For ethical reasons, we worried about the effects VR would have on children. Furthermore, Oculus recommends that only children 13 and older use it, so we’d like to stick with working with those constraints.
This is a more practical consideration. Oculus recommends spending no more than 30 minutes in a headset before taking a 45-minute break, and we want to scale that back even shorter so that the experience is more enjoyable and repeatable.
Agency
Total agency Guided Tour
Artifacts
Physical Metaphysical
Asynchronous
Solo Live collaboration
Ages 13 & up
Children Adults
Duration
Short Long
To learn more about futuring, we interviewed Stuart Candy, renowned futurist and professor, who introduced us to his foresight practice, design fiction, speculative design and to the experiential futures ladder.
He explained how most discussions about the future are abstract, making it difficult communicate the urgency of decisions affect our future. Speculative Design uses the experiential futures ladder to defines future scenarios and create artifacts from the future, making the abstract concrete. Here, we saw an opportunity to leverage the affordances of Virtual Reality by bringing the future to life.

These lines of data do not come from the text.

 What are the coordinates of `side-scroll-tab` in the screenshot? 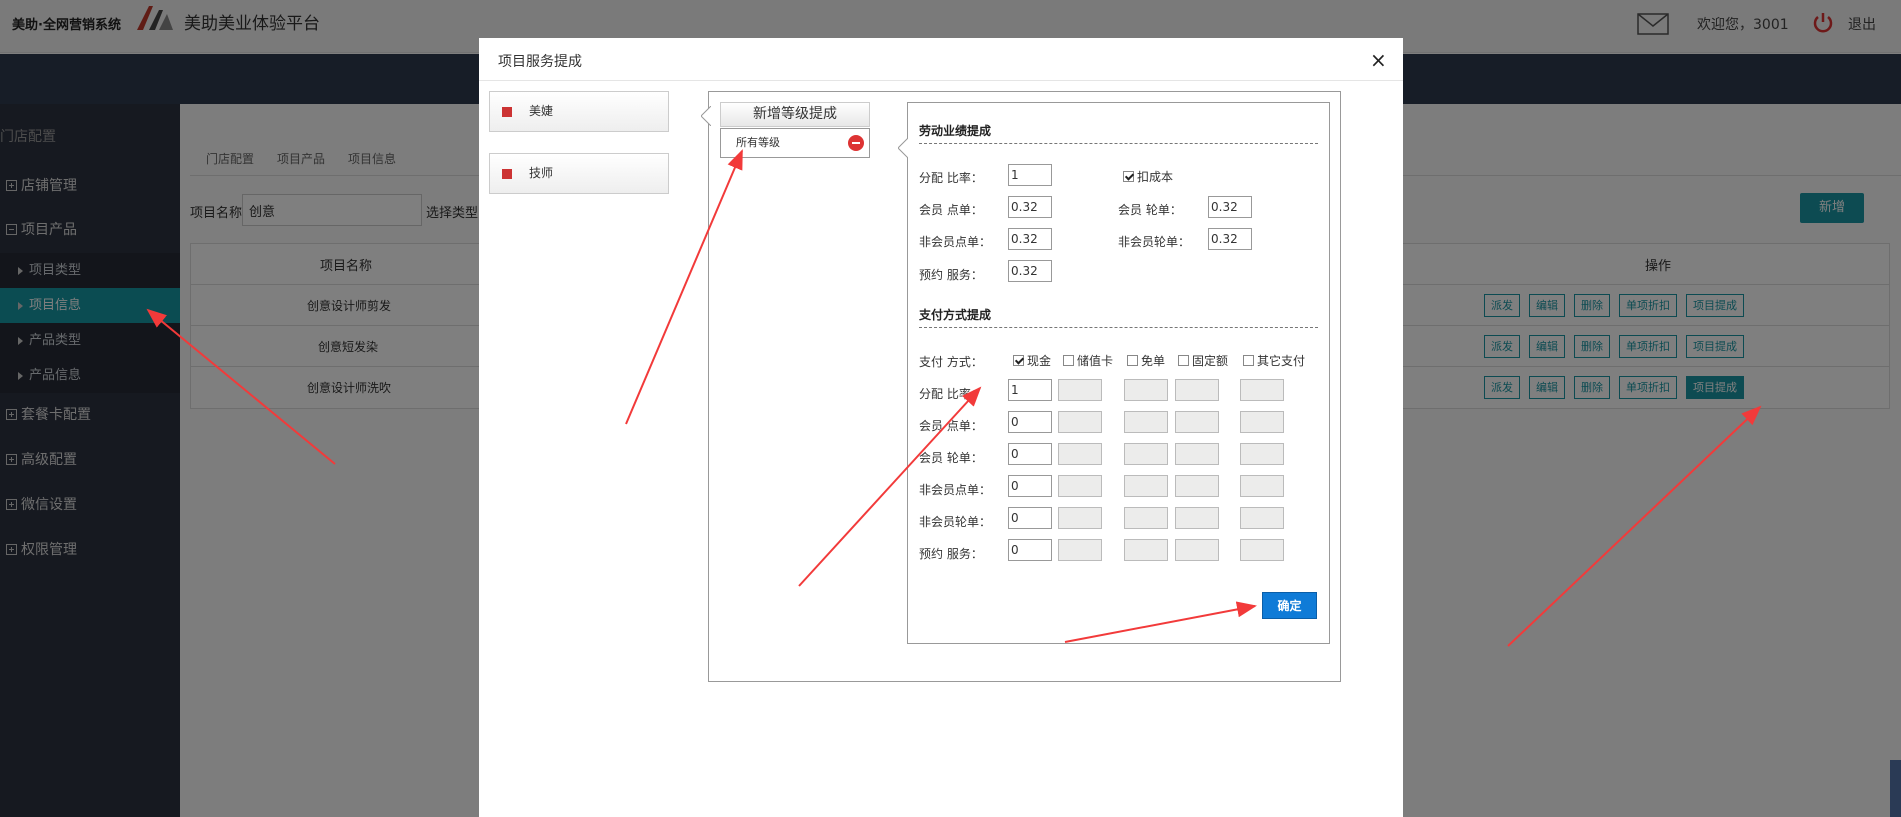 It's located at (1896, 788).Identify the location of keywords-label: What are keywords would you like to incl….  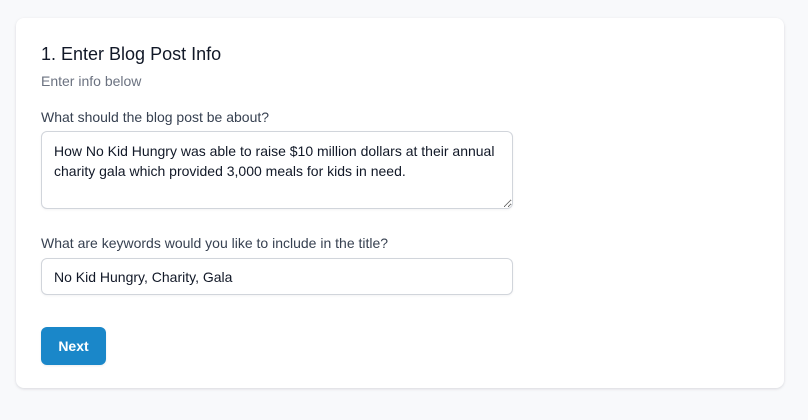
(215, 243).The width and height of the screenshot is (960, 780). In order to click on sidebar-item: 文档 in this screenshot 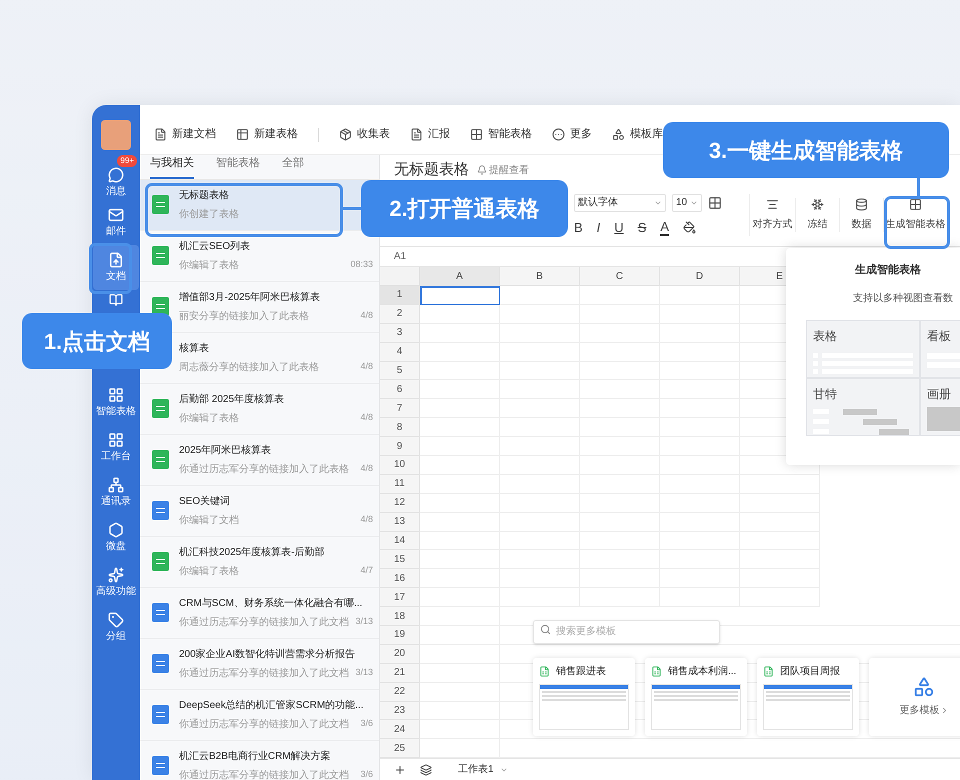, I will do `click(116, 268)`.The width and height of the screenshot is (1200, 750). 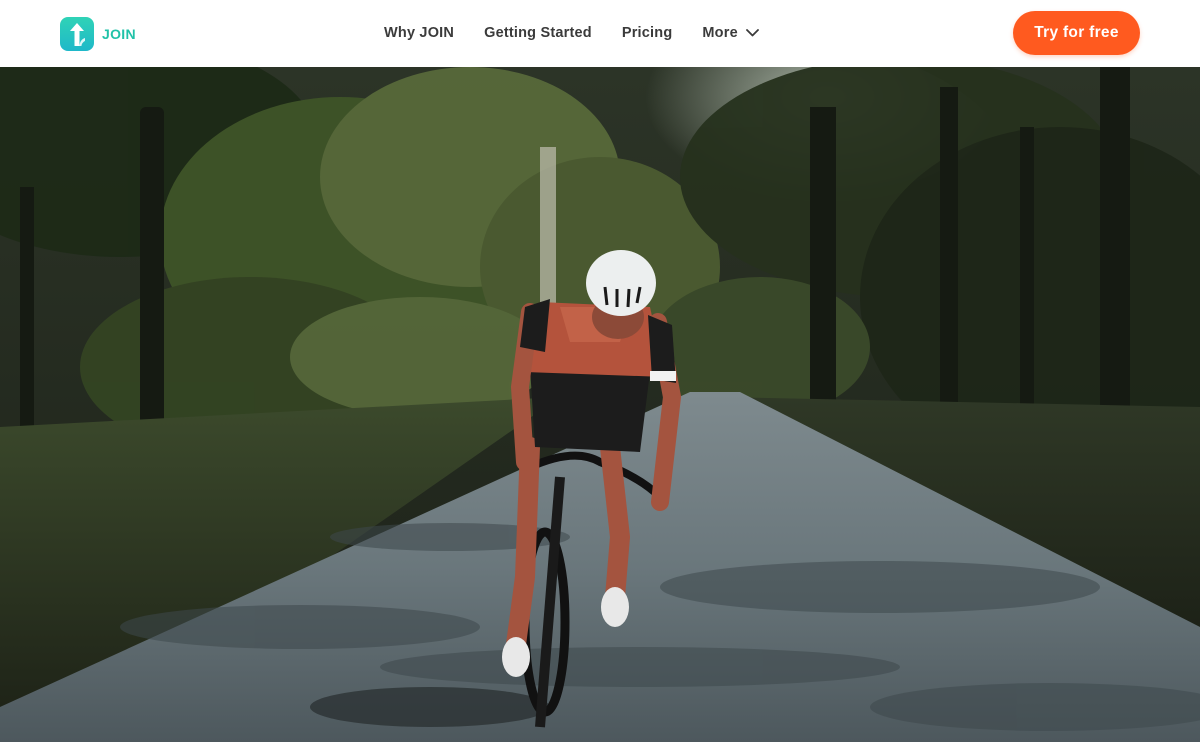 What do you see at coordinates (752, 33) in the screenshot?
I see `chevron-down-icon` at bounding box center [752, 33]. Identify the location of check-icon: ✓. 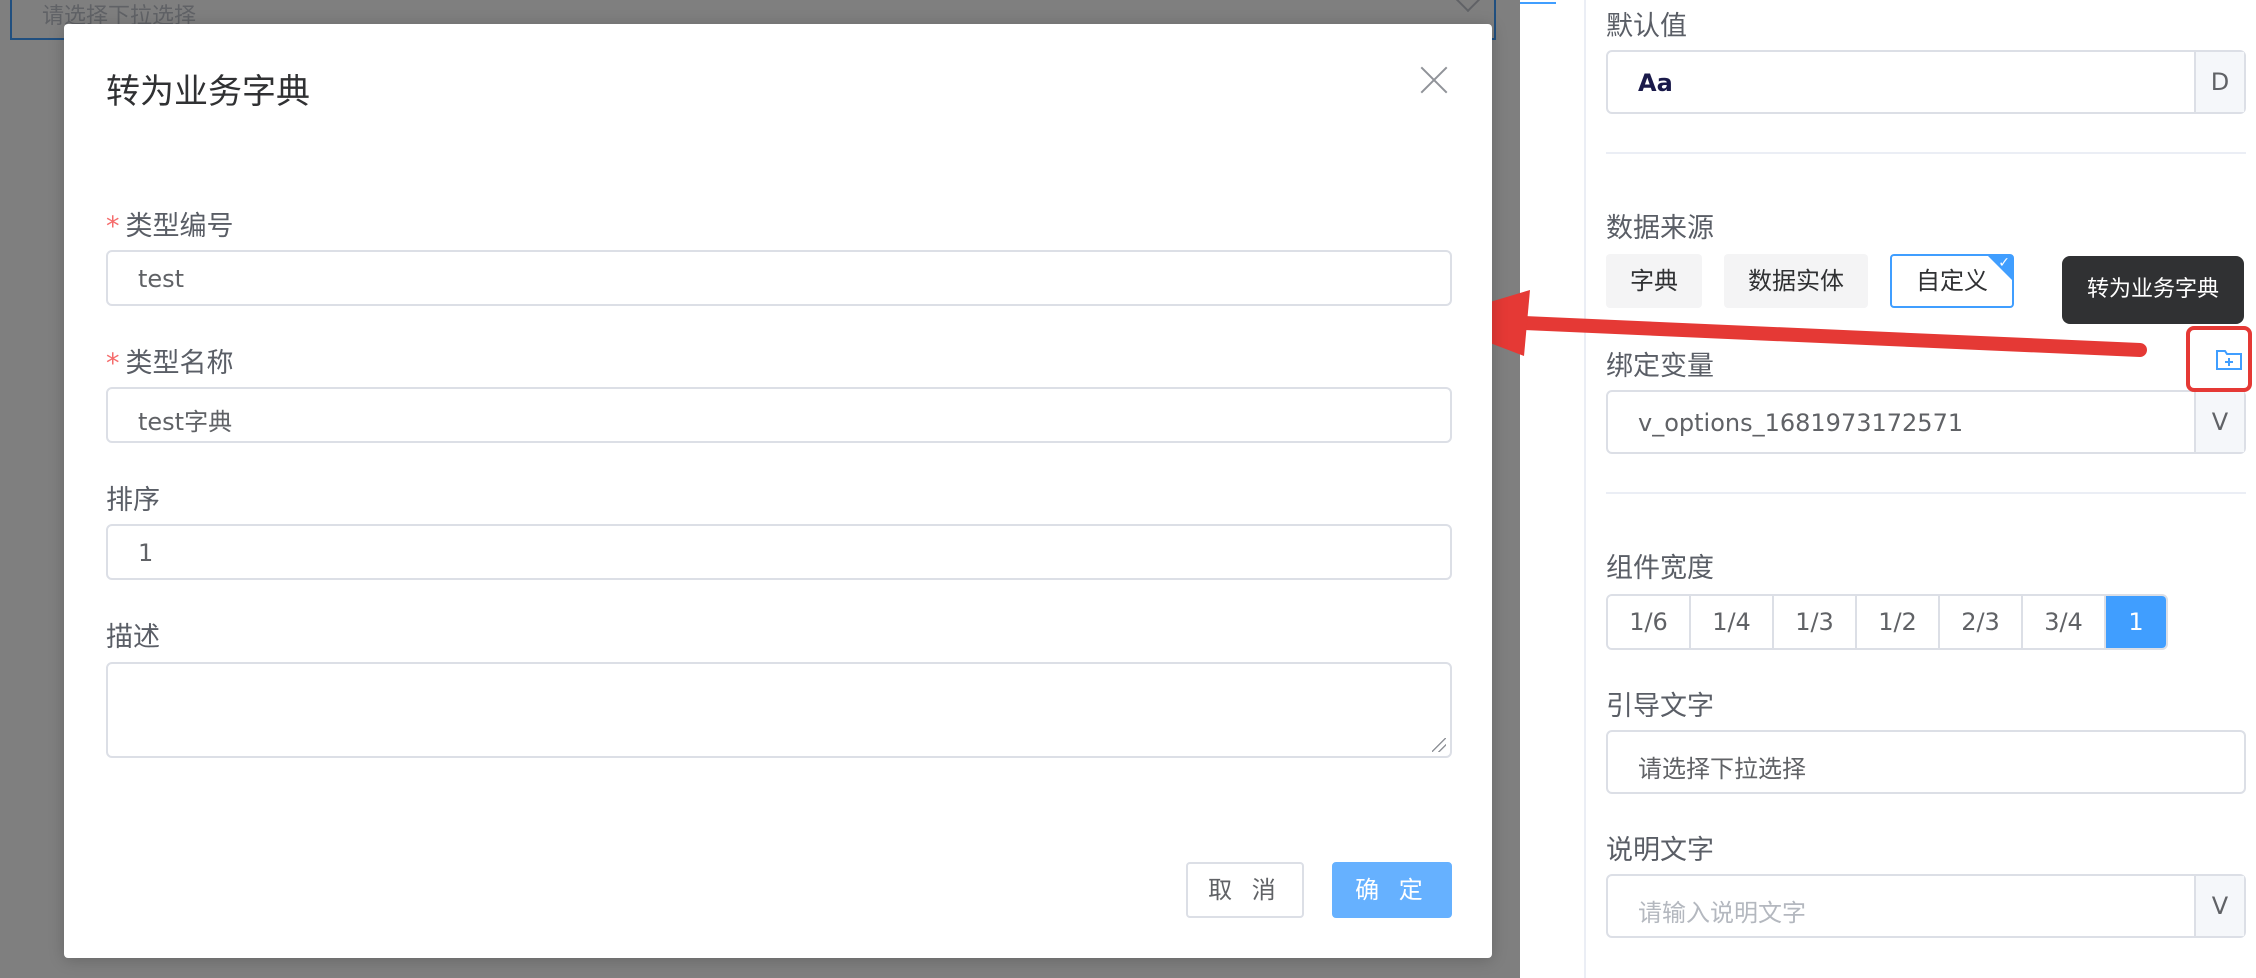
(2004, 263).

We then defined our main mission: to create an immersive VR experience that fosters meaningful conversations about the future by allowing visitors to explore, experience, reflect, and discuss possible visions of tomorrow.
Experiential Futures Ladder
Our next step was to determine which scenarios we wanted to develop. Stuart recommended two organizations which focused on futures research. Institute for the Future and Fight for the Future. These sites contained reports predicting the future of health, work, education and other topics. We brainstormed several scenarios but they seemed too abstract. We conducted a lightning decision jam to land on our main topic. post-its and sticky-dots for voting we landed on the Futures of Food—a topic that every visitor could relate to and that would allow us to explore many compelling futures.
Each team member wrote a few future of food scenarios based on our research. We discuss the scenarios, voted on them an decided on the following future of food scenarios.
De-contextualizing food
In a future were food has lost any resemblance to a source, what forms might it take? How might it shape the ways food and eating fit into out lifestyles?
Automated Gastronomy
In a future where most food service is a fully automated robot based industry, how would we evaluate a culinary restaurant experience
Clean Meat
In a future where animal protein can be synthesized ethically, what might we then be able to eat? How would our relationships with animals
We created an mood board so our team could discuss the look and feel for our lobby and room. We were inspired by the visuals from the film from the Isle of Dogs, which featured a clinical yet vibrant display of vials. We wanted the look and feel of the lobby to reflect the style of the Futurium Museum. This mood board was a guide Tilo’s 3D modeling of the kitchen.
Before experiencing a future, the participant must choose between three possible scenarios. We created icons which reflected the theme of each room.
After leaving the future scenario, the participant can view an interactive data visualization This interaction guides them through the research which inspired the scenario. We decided it was most impactful for the participant to experience a future before seeing the research. Once they have learned more about the scenario, they can continue the conversation about the future with others.